Breyer widersprach nicht. Er ist, nicht nur wenn's um "Spielermaterial" geht, um Harmonie bemüht und darauf bedacht, niemandem wehzutun. Das kam auch nach dem entspannten Talk mit Weitsprung-Ikone Bob Beamon raus, als er den US-Gast entkommen ließ, ohne ihm Maskottchen "Hahnri" aufzuoktroyieren. Und auch als er einen harmlosen Witz über den royalen Nachnamen von Norbert König machte, entschuldigte er sich gleich: "Du machst ja selber oft Witze über deinen Namen, sonst hätt' ich mich nicht getraut." Vielleicht bringt Breyer am Freitag Räucherstäbchen mit.
Starke Frauen: Tischtennis-Küken Kaufmann und Matten-Amazone Wendle
Insgesamt war der Tag für Hardcore-Olympia-Gucker anstrengend. Morgens war am spektakulärsten, dass der Siegerin des Geher-Mixed-Wettbewerbs verwehrt wurde, dass ihr Freund sie umarmen durfte.

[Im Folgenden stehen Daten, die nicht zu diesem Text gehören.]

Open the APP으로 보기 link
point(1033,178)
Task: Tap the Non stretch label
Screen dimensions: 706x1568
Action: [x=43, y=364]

Und wenn der nun einen Hochzeitsantrag geplant gehabt hätte!? So was ist ja, egal ob bei Siegerehrungen oder bei Taylor-Swift- oder Adele-Konzerten gerade groß in Mode. Am aufregendsten war, dass das Tischtennis-Powerküken Annett Kaufmann, gerade 18 geworden, ihr deutschen Frauen-Team ins Halbfinale führte. Und Ringerin Annika Wendle ihre Viertelfinal-Gegnerin erst "aufzureißen" versuchte und dann auf die Matte "nagelte" (jeweils O-Ton Alexander von der Groeben).

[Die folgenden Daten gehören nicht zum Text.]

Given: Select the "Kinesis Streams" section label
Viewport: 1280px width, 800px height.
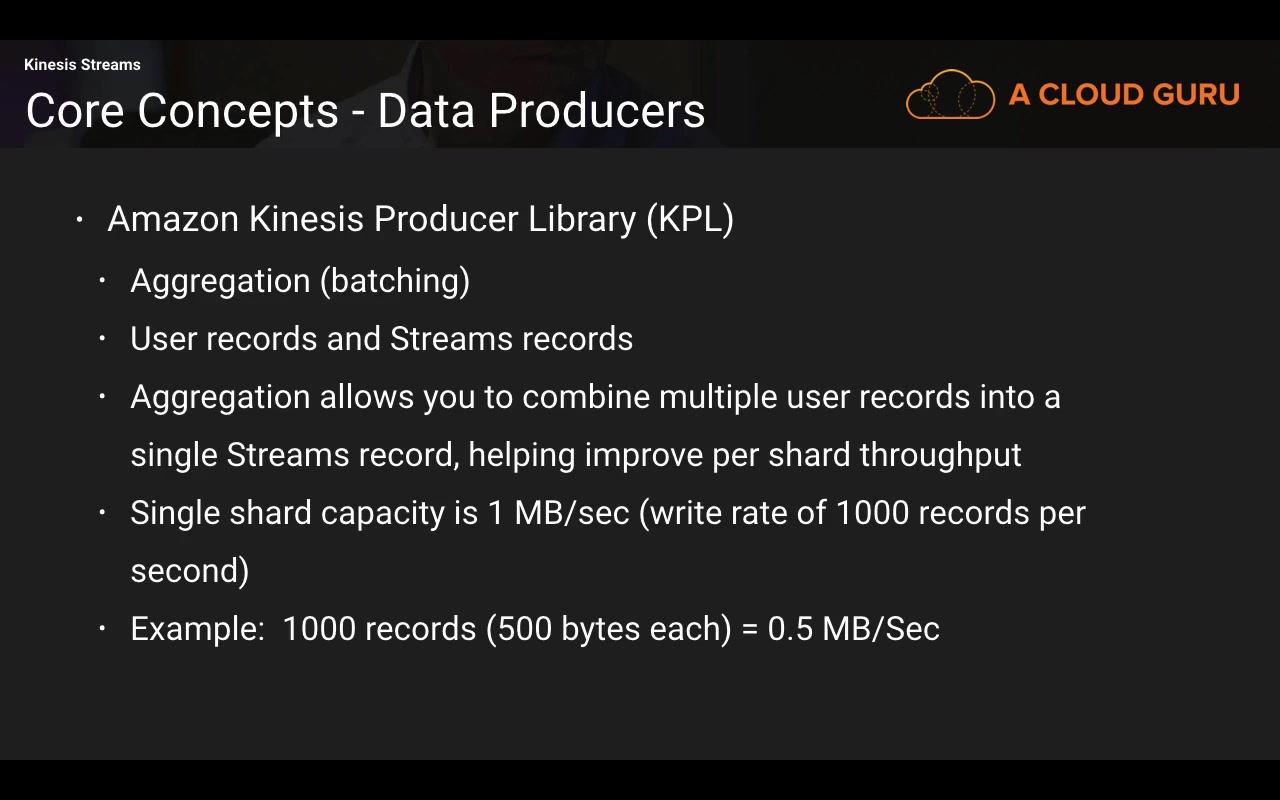Looking at the screenshot, I should (82, 65).
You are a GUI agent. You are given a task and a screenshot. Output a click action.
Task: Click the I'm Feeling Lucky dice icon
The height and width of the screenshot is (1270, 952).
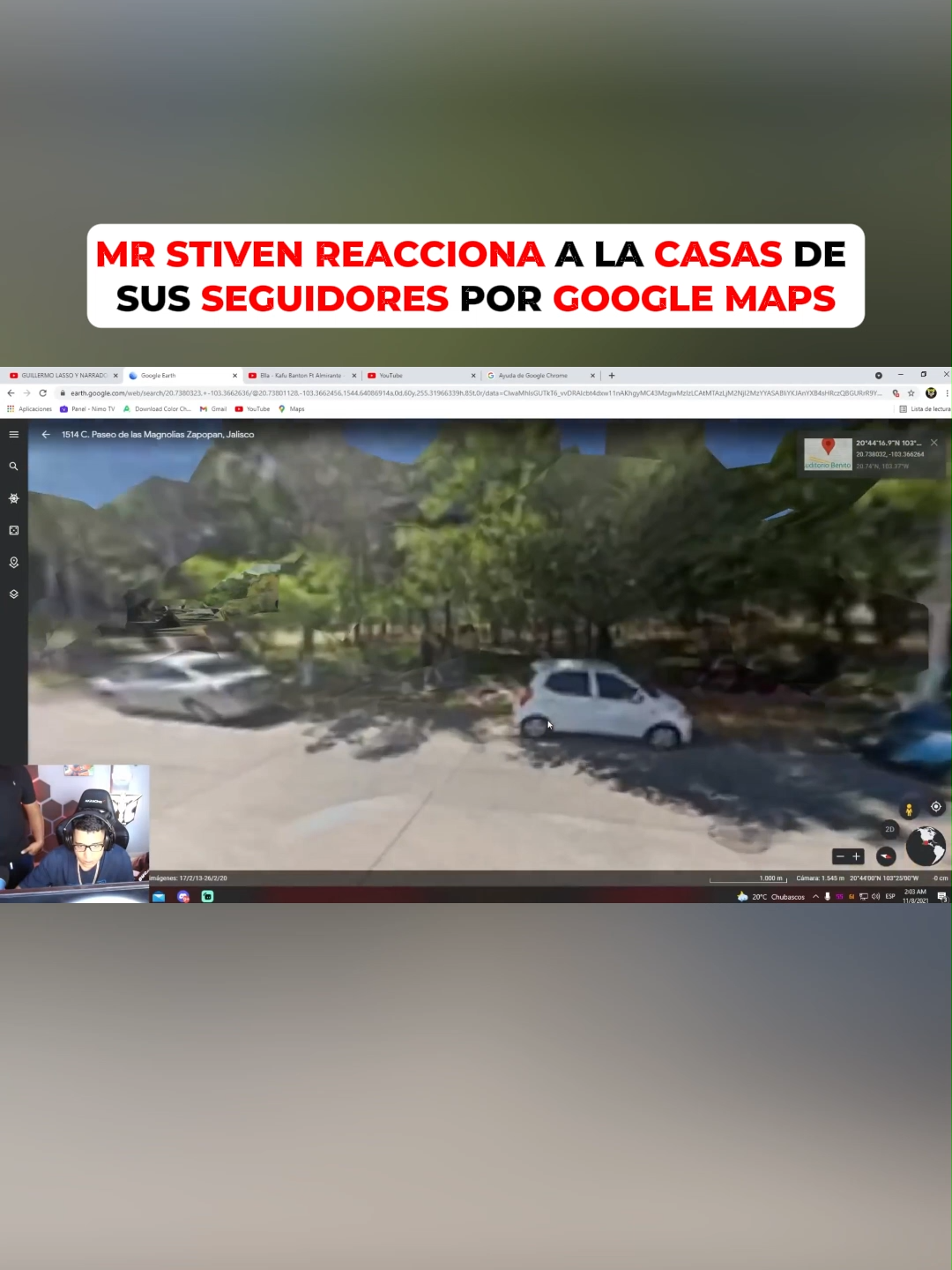point(13,530)
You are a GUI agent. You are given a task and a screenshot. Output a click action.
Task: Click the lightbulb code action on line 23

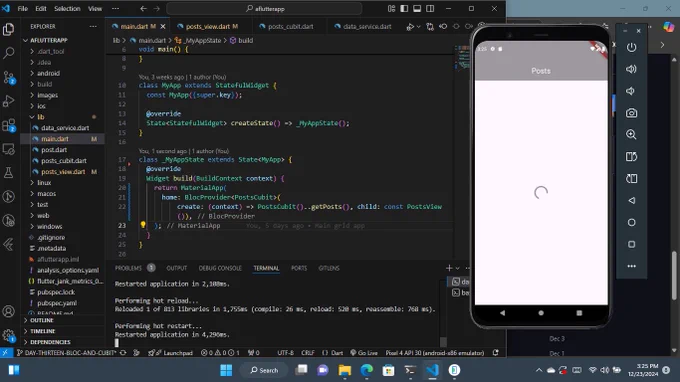(143, 225)
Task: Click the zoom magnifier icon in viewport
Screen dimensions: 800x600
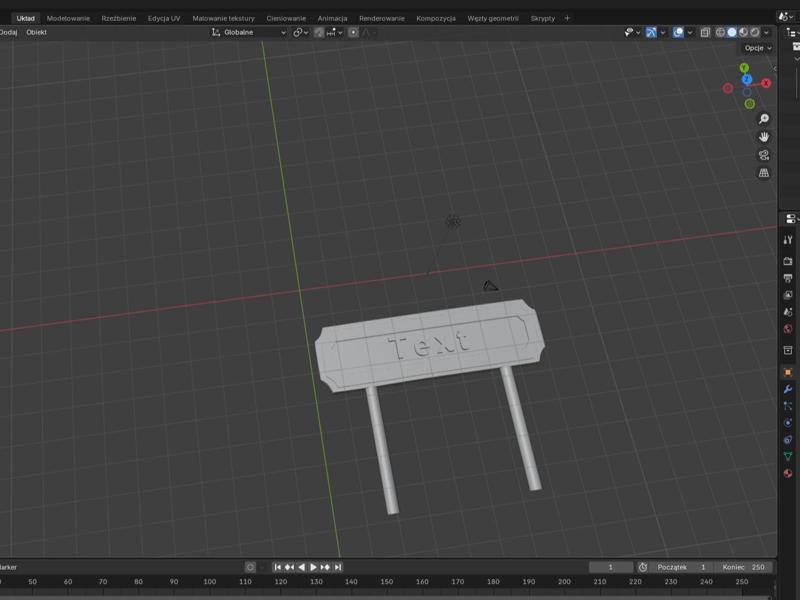Action: (x=764, y=119)
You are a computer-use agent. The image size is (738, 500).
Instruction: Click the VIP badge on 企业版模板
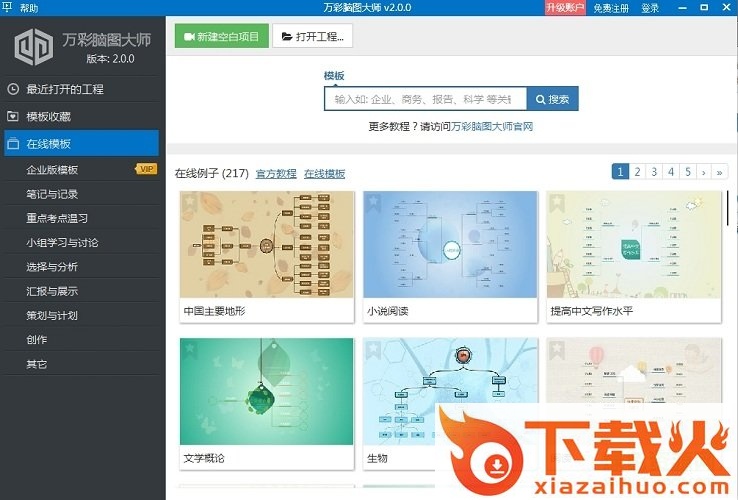coord(146,169)
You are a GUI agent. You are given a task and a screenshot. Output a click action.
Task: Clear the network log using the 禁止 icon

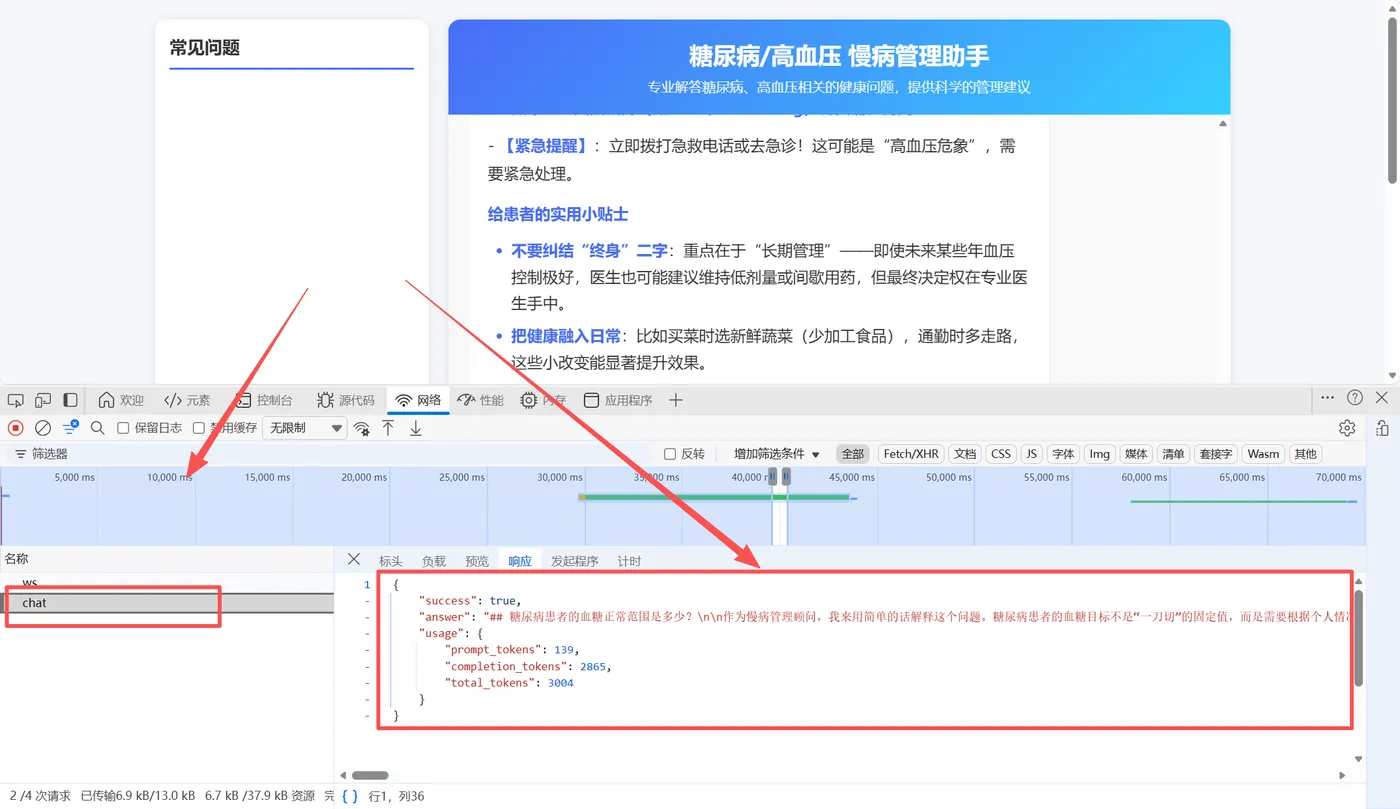[x=42, y=427]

Was Katrin Müller-Hohenstein gleich vom "Tag der starken Frauen" fabulieren ließ. Schade, dass Wendle dann im Halbfinalkampf unterlag. Ebenso klar und deutlich wie die Basketball-Damen, an denen sich die Französinnen für die erlittene Pleite ihrer Handball-Männer rächten. Aber sie sollten nicht zu lange frohlocken: Morgen kommt's zum nächsten deutsch-französischen Halbfinalgipfeltreffen, zwischen den Basketball-Männern. Mal sehen, wie viel Schröder-Blues und Wagner-Klassik die Grande Nation verträgt.
Nelvie Tiafack: Noch ein Sport-Wunder am späten Abend?

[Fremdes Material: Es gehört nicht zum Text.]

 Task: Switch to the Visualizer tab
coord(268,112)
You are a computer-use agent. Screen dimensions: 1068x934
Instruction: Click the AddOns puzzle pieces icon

Davor und danach wetzten diverse deutsche Kurz- und Mittelstreckelnde bemüht, aber deutlich an den Finalläufen vorbei, der deutsche Bahnrad-Vierer der Damen verpasste das Rennen um Bronze.
So wurde aus deutscher Sicht ein Kampf im Stadion Roland Garros um späten (Kampfbeginn: nach 22 Uhr) und abschließenden Höhepunkt. Allerdings gab's da nicht wie sonst Saures für Filzbälle, sondern "immer mitten in die Fresse rein", wie die Ärzte einst im "Schunder-Song" trällerten. Der deutsche Superschwergewichtsboxer Nelvie Tiafack trat am späten Abend im Halbfinale als Underdog gegen den Goldfavoriten Jalolov aus Uzbekistan an. Es war ein David-gegen-Goliath-haftes Duell. "The big Uzbek", seit sieben Jahren ungeschlagen, ist einen halben Kopf größer. Gegen den 2,01-Meter-Hünen mit einer Schlagweite von 2,05 Metern kam der mutige Tiefack kaum in Treffernähe. Kommentator Michael Pfeiffer, der sich ein bisschen durch den Nachnamen des Uzbeken "verweckstabenbuchselte" ("Da sind so viele L in seinem Namen, da kann man schon mal durcheinander kommen"), schwante Böses: "Es gibt Leute, die sich gar nicht mehr gegen Jalolov zu kämpfen trauen."
Das Box-Wunder blieb aus. Tiafack verlor klar nach Punkten - und schrieb doch Geschichte. Er ist der erste deutsche Boxer seit 44 Jahren, der in der höchsten Box-Gewichtsklasse eine Olympia-Medaille nach Deutschland holt. Denn im Boxen haben die beiden Halbfinal-Verlierer Bronze sicher. Gute Idee, eigentlich.